Alcea rosa
Publié le 18 Mai 2011
Elle est devenue tellement représentative de la région qu'on en oublierait presque (voire tout à fait) qu'elle vient de loin. D'outremer, même. Qu'elle est arrivée de Turquie, ou par là, dans les sacoches des Croisés, vers le XIIème siècle.
Des « roses d'Outremer », tout le monde ici en a dans son jardin. Elles font à ce point partie du paysage qu'on ne les voit même plus.
Et qu'on ne se douterait pas qu'il y a, au Japon, un festival de la rose trémière. L'葵祭り (aoi matsuri) de Kyoto, qui a lieu le 15 mai.
L'葵祭り fut créé au VIème siècle par l'empereur Kinmei, après qu'une succession de tempêtes ait détruit les récoltes de l'automne, dans le but d'apaiser les divinités des temples de Kamigamo et Shimogamo — qui n'avaient rien trouvé de mieux que de déchaîner les éléments pour exprimer leur courroux devant le manque de respect des habitants de Kyoto.

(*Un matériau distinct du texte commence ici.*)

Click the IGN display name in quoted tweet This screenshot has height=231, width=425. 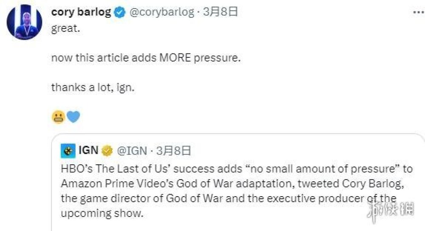coord(88,150)
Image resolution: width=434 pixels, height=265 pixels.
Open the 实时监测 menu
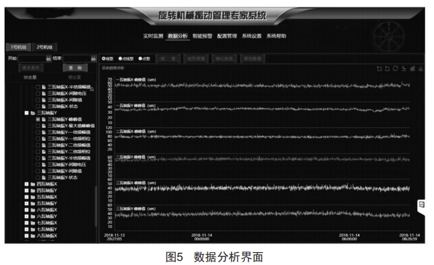point(153,36)
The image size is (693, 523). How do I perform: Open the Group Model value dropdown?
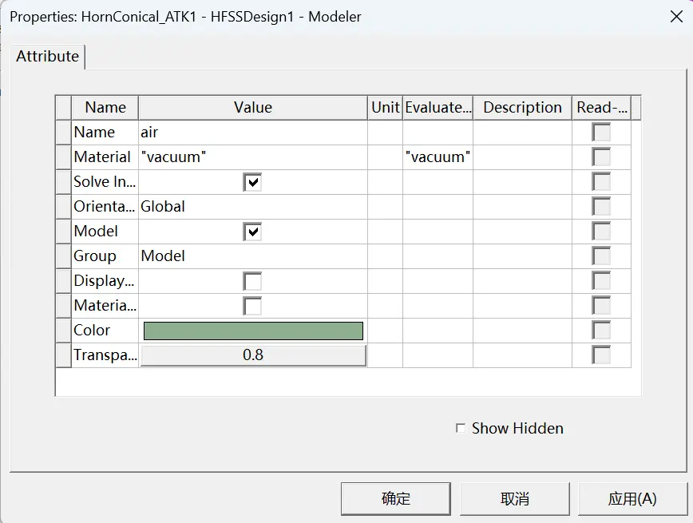coord(253,256)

Aujourd'hui encore, l'葵祭り (officiellement « festival impérial » depuis 807, sur ordre de l'empereur Kanmu) est l'un des festivals les plus importants de Kyoto. Démonstrations de danse, de courses de chevaux, de tir à l'arc... Quant aux roses trémières, on retrouve leurs feuilles en décoration, dans les temples, sur les costumes des participants. Ces feuilles que l'on crut longtemps porteuses de pouvoirs magiques : elles étaient censées protéger de la foudre et des tremblements de terre, et faciliter l'accouchement.